* **Pixel coordinate grounding data**:

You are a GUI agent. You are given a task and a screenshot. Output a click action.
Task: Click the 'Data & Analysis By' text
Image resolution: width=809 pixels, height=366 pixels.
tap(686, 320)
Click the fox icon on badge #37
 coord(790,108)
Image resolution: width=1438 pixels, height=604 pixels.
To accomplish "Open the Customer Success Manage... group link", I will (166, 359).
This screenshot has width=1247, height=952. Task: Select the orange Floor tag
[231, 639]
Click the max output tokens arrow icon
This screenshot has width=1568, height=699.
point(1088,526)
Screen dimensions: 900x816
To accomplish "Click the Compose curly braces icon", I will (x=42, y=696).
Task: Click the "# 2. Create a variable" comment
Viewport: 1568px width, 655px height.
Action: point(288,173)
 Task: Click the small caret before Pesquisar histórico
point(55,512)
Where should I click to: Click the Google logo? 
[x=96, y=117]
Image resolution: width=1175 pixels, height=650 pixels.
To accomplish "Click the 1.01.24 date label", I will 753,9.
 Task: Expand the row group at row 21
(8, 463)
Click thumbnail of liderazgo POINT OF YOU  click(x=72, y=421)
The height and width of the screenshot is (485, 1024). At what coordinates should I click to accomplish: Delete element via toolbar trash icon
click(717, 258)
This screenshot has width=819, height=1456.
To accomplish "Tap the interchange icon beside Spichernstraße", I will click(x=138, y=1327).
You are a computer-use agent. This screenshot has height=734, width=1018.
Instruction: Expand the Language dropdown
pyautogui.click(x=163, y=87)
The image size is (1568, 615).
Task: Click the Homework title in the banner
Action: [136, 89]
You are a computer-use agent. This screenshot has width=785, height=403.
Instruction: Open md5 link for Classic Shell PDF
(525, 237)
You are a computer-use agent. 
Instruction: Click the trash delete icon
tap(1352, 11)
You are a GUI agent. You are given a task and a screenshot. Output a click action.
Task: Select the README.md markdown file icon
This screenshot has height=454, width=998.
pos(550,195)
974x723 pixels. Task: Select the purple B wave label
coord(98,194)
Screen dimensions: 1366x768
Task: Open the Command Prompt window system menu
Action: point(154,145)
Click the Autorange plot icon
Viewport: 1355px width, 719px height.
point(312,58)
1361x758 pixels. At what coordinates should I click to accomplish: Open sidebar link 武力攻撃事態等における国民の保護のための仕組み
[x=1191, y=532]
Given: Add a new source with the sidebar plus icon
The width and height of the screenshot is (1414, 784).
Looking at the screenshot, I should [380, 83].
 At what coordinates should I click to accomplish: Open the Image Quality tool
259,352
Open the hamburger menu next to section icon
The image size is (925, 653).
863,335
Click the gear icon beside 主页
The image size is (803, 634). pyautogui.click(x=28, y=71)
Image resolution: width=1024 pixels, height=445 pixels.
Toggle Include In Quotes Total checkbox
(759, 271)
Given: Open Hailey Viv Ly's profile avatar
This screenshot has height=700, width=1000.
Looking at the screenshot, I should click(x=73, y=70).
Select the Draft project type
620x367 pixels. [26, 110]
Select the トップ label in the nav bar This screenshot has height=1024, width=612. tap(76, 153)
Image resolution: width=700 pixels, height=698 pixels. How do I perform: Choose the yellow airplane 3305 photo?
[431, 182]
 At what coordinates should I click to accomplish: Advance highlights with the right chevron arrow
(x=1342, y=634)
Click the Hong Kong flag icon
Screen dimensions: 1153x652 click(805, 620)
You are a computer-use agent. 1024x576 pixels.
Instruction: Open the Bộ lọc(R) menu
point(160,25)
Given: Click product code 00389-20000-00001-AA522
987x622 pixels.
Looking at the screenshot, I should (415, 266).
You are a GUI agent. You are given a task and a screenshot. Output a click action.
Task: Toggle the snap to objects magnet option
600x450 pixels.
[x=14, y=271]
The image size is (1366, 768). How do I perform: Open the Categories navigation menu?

* **WHAT THE TASK ASKS**: Would you mind giving all the records again exactly?

* **WORKED SOLUTION**:
You are a GUI agent. You are given a task and a screenshot. Output a click action.
Task: Click the 'Data & Analysis By' text
Image resolution: width=809 pixels, height=366 pixels.
tap(686, 320)
Click the fox icon on badge #37
 coord(790,108)
Image resolution: width=1438 pixels, height=604 pixels.
To accomplish "Open the Customer Success Manage... group link", I will (166, 359).
This screenshot has width=1247, height=952. Task: Select the orange Floor tag
[231, 639]
Click the max output tokens arrow icon
This screenshot has width=1568, height=699.
point(1088,526)
Screen dimensions: 900x816
To accomplish "Click the Compose curly braces icon", I will (x=42, y=696).
Task: Click the "# 2. Create a variable" comment
Viewport: 1568px width, 655px height.
Action: point(288,173)
 Task: Click the small caret before Pesquisar histórico
point(55,512)
Where should I click to: Click the Google logo? 
[x=96, y=117]
Image resolution: width=1175 pixels, height=650 pixels.
To accomplish "Click the 1.01.24 date label", I will 753,9.
 Task: Expand the row group at row 21
(8, 463)
Click thumbnail of liderazgo POINT OF YOU  click(x=72, y=421)
The height and width of the screenshot is (485, 1024). At what coordinates should I click to accomplish: Delete element via toolbar trash icon
click(717, 258)
This screenshot has width=819, height=1456.
To accomplish "Tap the interchange icon beside Spichernstraße", I will click(x=138, y=1327).
You are a computer-use agent. This screenshot has height=734, width=1018.
Instruction: Expand the Language dropdown
pyautogui.click(x=163, y=87)
The image size is (1568, 615).
Task: Click the Homework title in the banner
Action: [136, 89]
You are a computer-use agent. This screenshot has width=785, height=403.
Instruction: Open md5 link for Classic Shell PDF
(525, 237)
You are a computer-use agent. 
Instruction: Click the trash delete icon
tap(1352, 11)
You are a GUI agent. You are given a task and a screenshot. Output a click action.
Task: Select the README.md markdown file icon
This screenshot has height=454, width=998.
pos(550,195)
974x723 pixels. Task: Select the purple B wave label
coord(98,194)
Screen dimensions: 1366x768
Task: Open the Command Prompt window system menu
Action: point(154,145)
Click the Autorange plot icon
Viewport: 1355px width, 719px height.
point(312,58)
1361x758 pixels. At what coordinates should I click to accomplish: Open sidebar link 武力攻撃事態等における国民の保護のための仕組み
[x=1191, y=532]
Given: Add a new source with the sidebar plus icon
The width and height of the screenshot is (1414, 784).
Looking at the screenshot, I should [380, 83].
 At what coordinates should I click to accomplish: Open the Image Quality tool
259,352
Open the hamburger menu next to section icon
The image size is (925, 653).
863,335
Click the gear icon beside 主页
The image size is (803, 634). pyautogui.click(x=28, y=71)
Image resolution: width=1024 pixels, height=445 pixels.
Toggle Include In Quotes Total checkbox
(759, 271)
Given: Open Hailey Viv Ly's profile avatar
This screenshot has height=700, width=1000.
Looking at the screenshot, I should click(x=73, y=70).
Select the Draft project type
620x367 pixels. [26, 110]
Select the トップ label in the nav bar This screenshot has height=1024, width=612. tap(76, 153)
Image resolution: width=700 pixels, height=698 pixels. How do I perform: Choose the yellow airplane 3305 photo?
[431, 182]
 At what coordinates should I click to accomplish: Advance highlights with the right chevron arrow
(x=1342, y=634)
Click the Hong Kong flag icon
Screen dimensions: 1153x652 click(805, 620)
You are a computer-use agent. 1024x576 pixels.
Instruction: Open the Bộ lọc(R) menu
point(160,25)
Given: Click product code 00389-20000-00001-AA522
987x622 pixels.
Looking at the screenshot, I should (415, 266).
You are a GUI agent. You are given a task and a screenshot. Output a click action.
Task: Toggle the snap to objects magnet option
600x450 pixels.
[x=14, y=271]
The image size is (1366, 768). How do I perform: Open the Categories navigation menu?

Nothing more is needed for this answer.